Tuesday, March 9, 2021

Joining the Chorus of Martyrs: Culture, Evangelical Copypasta, and the 40 Holy Martyrs of Sebaste

Today, on the Revised Julian Calendar used by the Orthodox Church in America, it is the feast of the 40 Holy Martyrs of Sebaste. This feast is a source of much contemplation and reflection for me, due in large part to the curious place it held in my own Baptist upbringing.
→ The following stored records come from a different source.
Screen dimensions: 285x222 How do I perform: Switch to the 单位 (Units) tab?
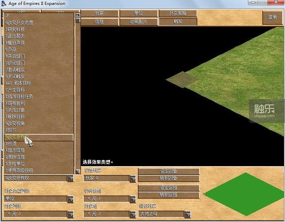point(138,13)
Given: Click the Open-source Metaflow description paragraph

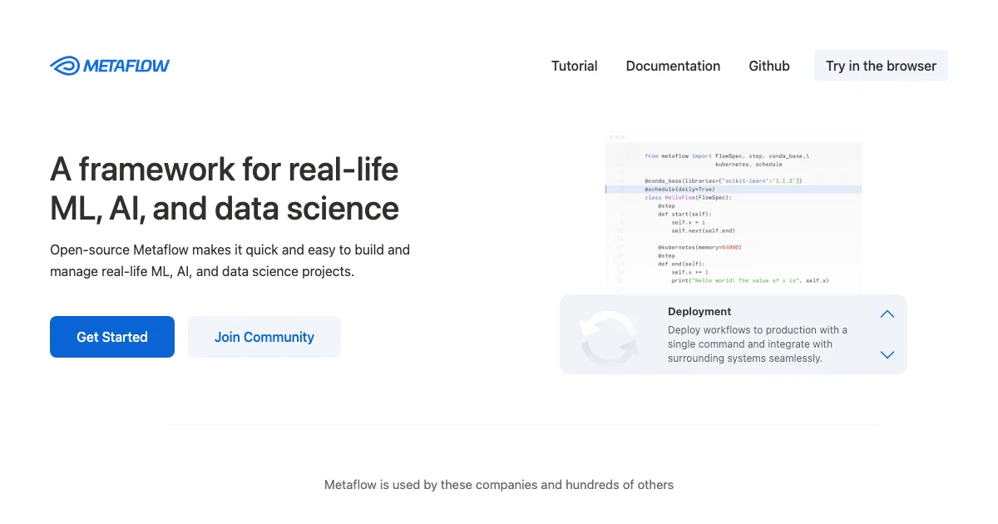Looking at the screenshot, I should [230, 260].
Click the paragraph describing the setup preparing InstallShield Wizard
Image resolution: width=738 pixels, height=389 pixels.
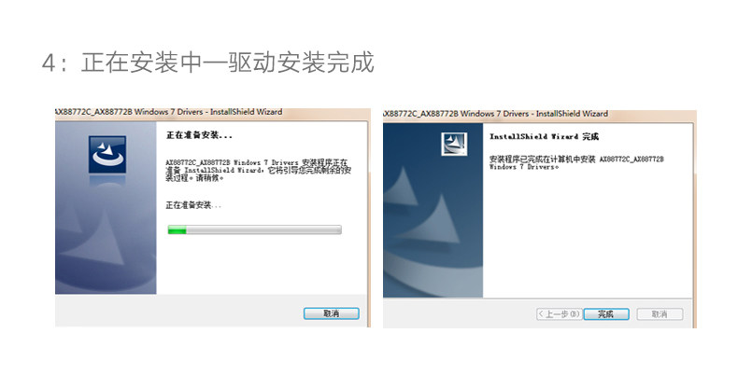259,170
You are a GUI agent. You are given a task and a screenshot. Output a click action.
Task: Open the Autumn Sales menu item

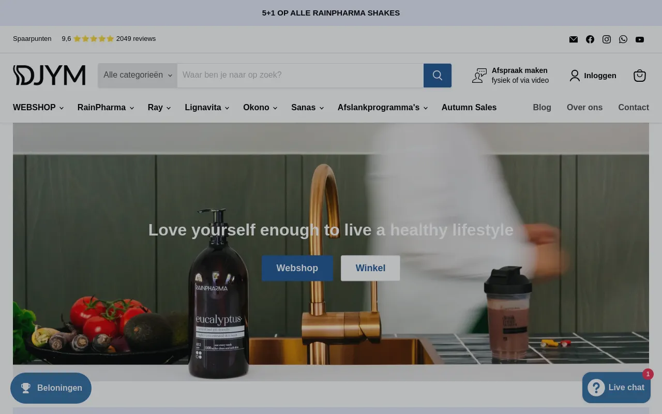point(469,108)
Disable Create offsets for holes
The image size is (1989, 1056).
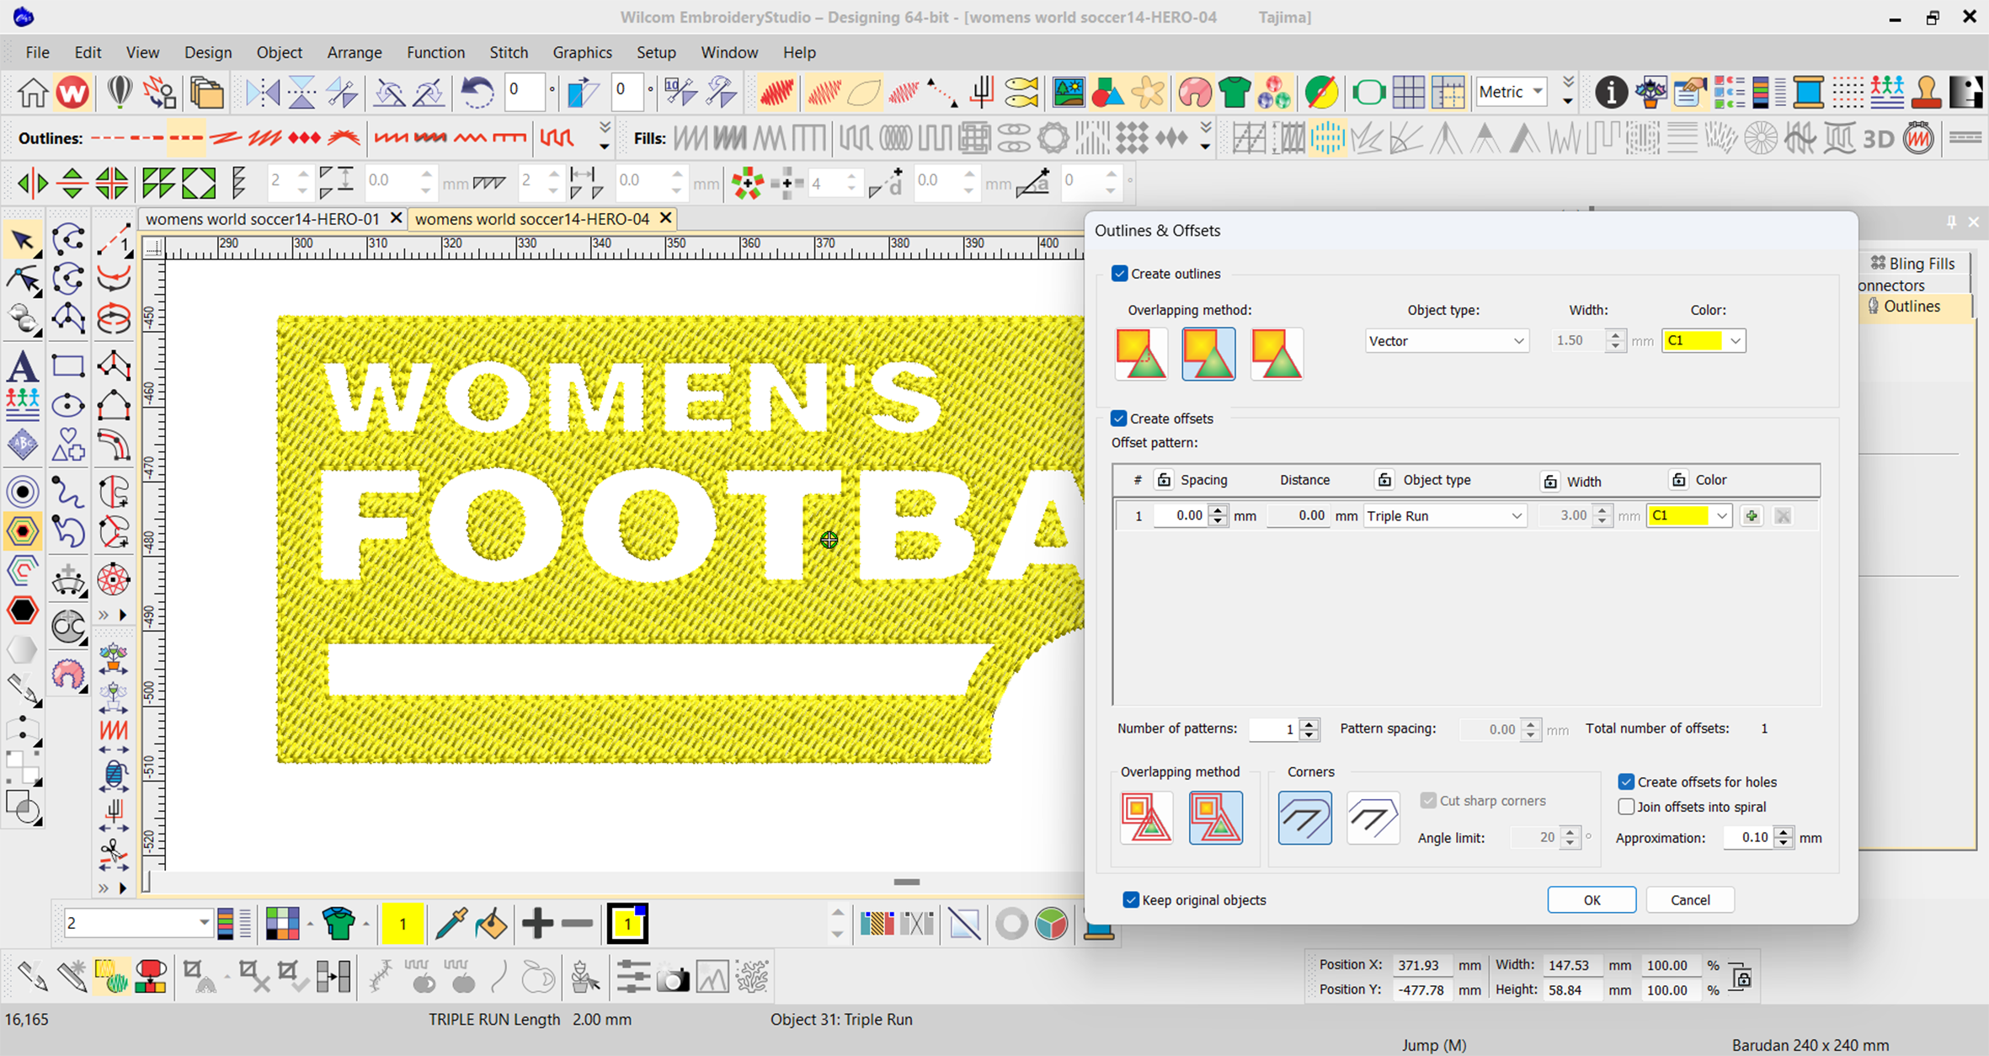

The story (which you can read here) tells of 40 Cappadocian Christians in the Roman army in the Eastern half of the empire under the rule of the Emperor Licinius, the co-ruler and rival of Constantine the Great until 324. These Christians were put out in the middle of a frozen lake to die of cold and exposure, and told that if they would but recant Christ, they would be allowed to warm up at a nearby bathhouse which had been constructed on the edge of the lake. Eventually, one of the forty did recant, but his place on the lake was taken by one of the guards, who was so moved by the steadfastness of the martyrs that he confessed Christ and joined the other 39 on the frozen lake.
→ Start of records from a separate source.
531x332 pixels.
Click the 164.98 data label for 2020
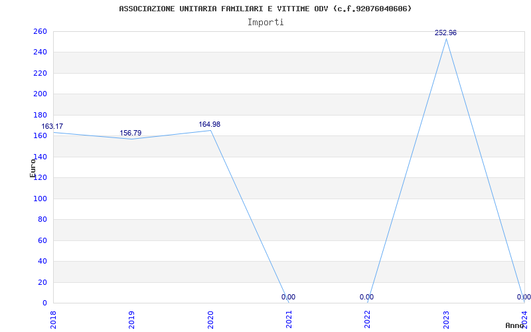tap(209, 124)
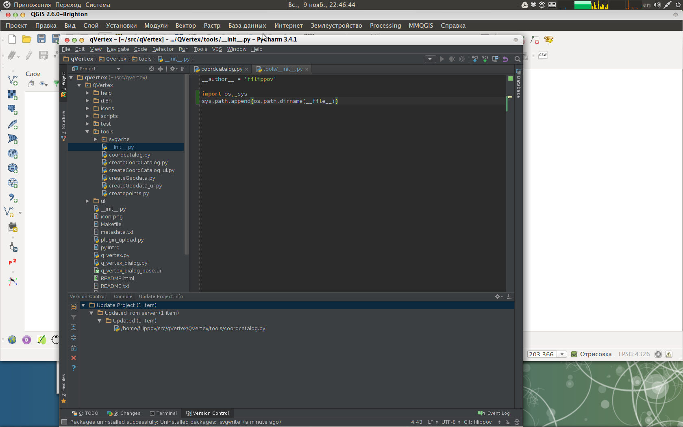Click red X in Version Control toolbar

74,358
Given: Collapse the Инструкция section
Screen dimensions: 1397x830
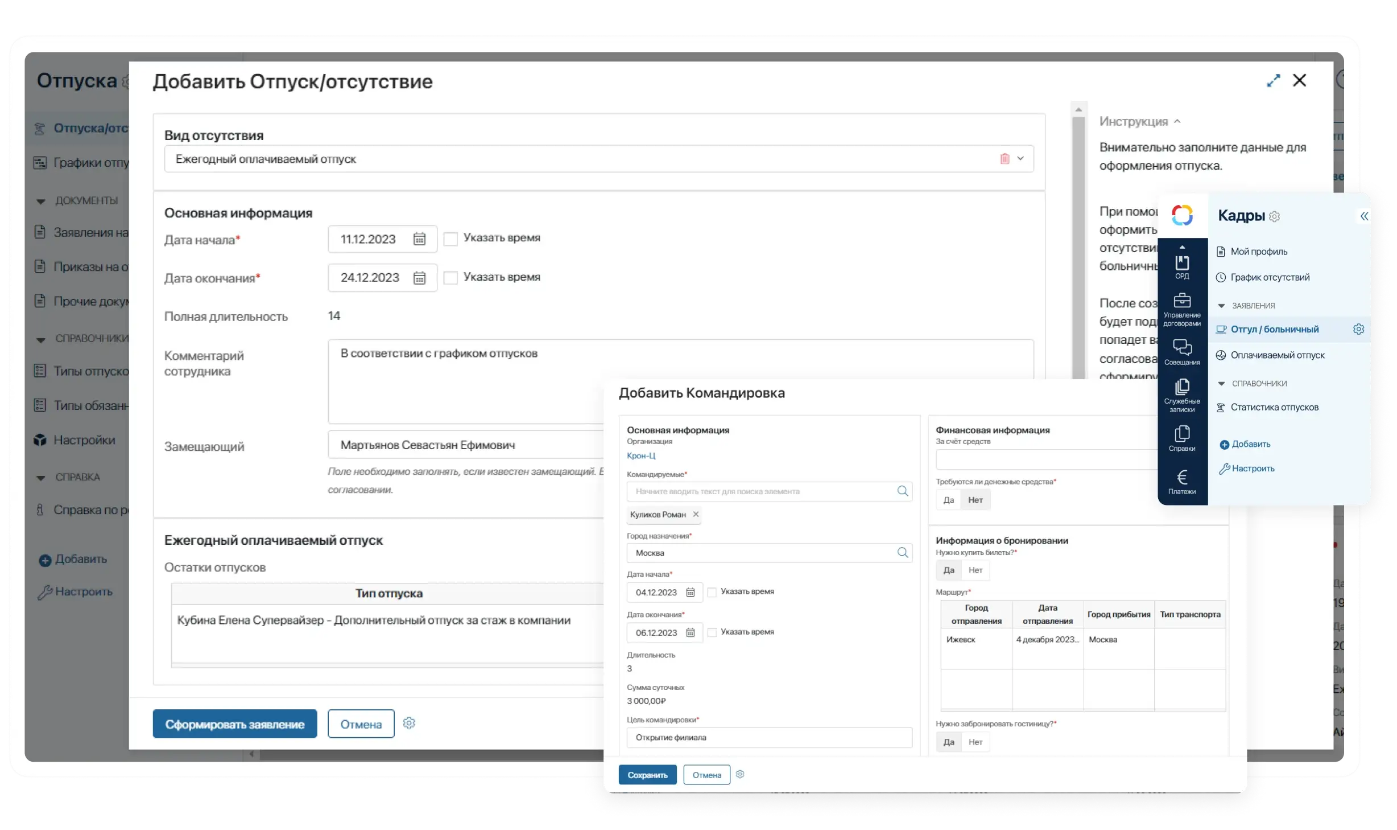Looking at the screenshot, I should pyautogui.click(x=1177, y=121).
The hagiography of the 40 martyrs usually shows the apostate running for the bathhouse (to meet his death) while one of the guards removes his clothing to join the other martyrs on the ice and make up the number of the company.
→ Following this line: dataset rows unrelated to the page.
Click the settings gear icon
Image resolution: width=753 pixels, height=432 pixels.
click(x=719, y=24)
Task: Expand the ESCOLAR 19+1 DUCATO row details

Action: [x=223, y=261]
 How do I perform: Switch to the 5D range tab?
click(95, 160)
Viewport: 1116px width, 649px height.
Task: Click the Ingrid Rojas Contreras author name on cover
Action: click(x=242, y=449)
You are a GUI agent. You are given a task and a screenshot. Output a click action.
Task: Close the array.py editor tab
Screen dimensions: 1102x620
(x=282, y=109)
The feast of these martyrs, which on the Julian calendar always falls during Great Lent (as a result of which, the "propers" for this feast are contained in the Lenten Tridion, the primary service book used during the fast), seems to have been celebrated within only a few decades of the suffering of these martyrs. Notably, St. Gregory of Nyssa (the brother of St. Basil the Great and one of the three "Cappadocian Fathers") had a formative encounter with the veneration of these martyrs when he was only 20 years of age:

Gregory of Nyssa (335-396), Basil’s brother, was also deeply influenced by the Forty Martyrs. When he was twenty years old, some of the relics of the Forty Martyrs of Sebaste were brought to a chapel on the family estate. During an all-night vigil service at the chapel, in honor of the Forty Martyrs, something dramatic occurred. Gregory attended the service half-heartedly at his family’s insistence. Wearied by the long prayers, he snuck out of the chapel and went to bed. Gregory then had a vivid dream in which he tried to enter the church, but the Forty Martyrs would not permit him. It was only with the help of one of them that he managed to escape punishment. This fearful dream left a lasting impression on Gregory who soon afterward devoted himself to the study of the Scriptures and service to God. When Gregory’s parents died, he had their remains buried beside some of the forty martyred soldiers. In his lifetime, Gregory preached two panegyric homilies about the Forty Martyrs. (From Cappadocia History).

Reading the panegyric homilies composed in the memory of these martyrs is almost a crash-course in the whole doctrine of the communion of the saints. Consider the following passage from St. Basil the Great's homily:

The saints didn't have one native land, for they all came from different places. What does that mean? Let us say that they were without a city, or that they were citizens of the world. For just as in the joint contributions at festivals what is brought in by all individuals becomes the common property of the participants, so too the native land of all of these blessed men was common property, and all of them from wherever they came gave to each other what they had brought. Indeed, why should one investigate the native lands that lie on earth when it is possible to form a notion of the nature of their city now? After all, the city of martyrs is the city of God (Heb 12:22). The craftsman and the workman was God (Heb 11:10), the Jerusalem above was free, the mother of Paul, and of those similar to him. But their human pedigree differed one from the other. Their spiritual pedigree was one between all of them. I mean that their common father was God, and that they were all brothers, not born from one father and mother, but that as a result of their adoption by the Spirit they were joined to each other in a one-mindedness through love. The chorus was ready, a huge supplement to those who praised the Lord from ages, not gathered together one by one, but translated as a group...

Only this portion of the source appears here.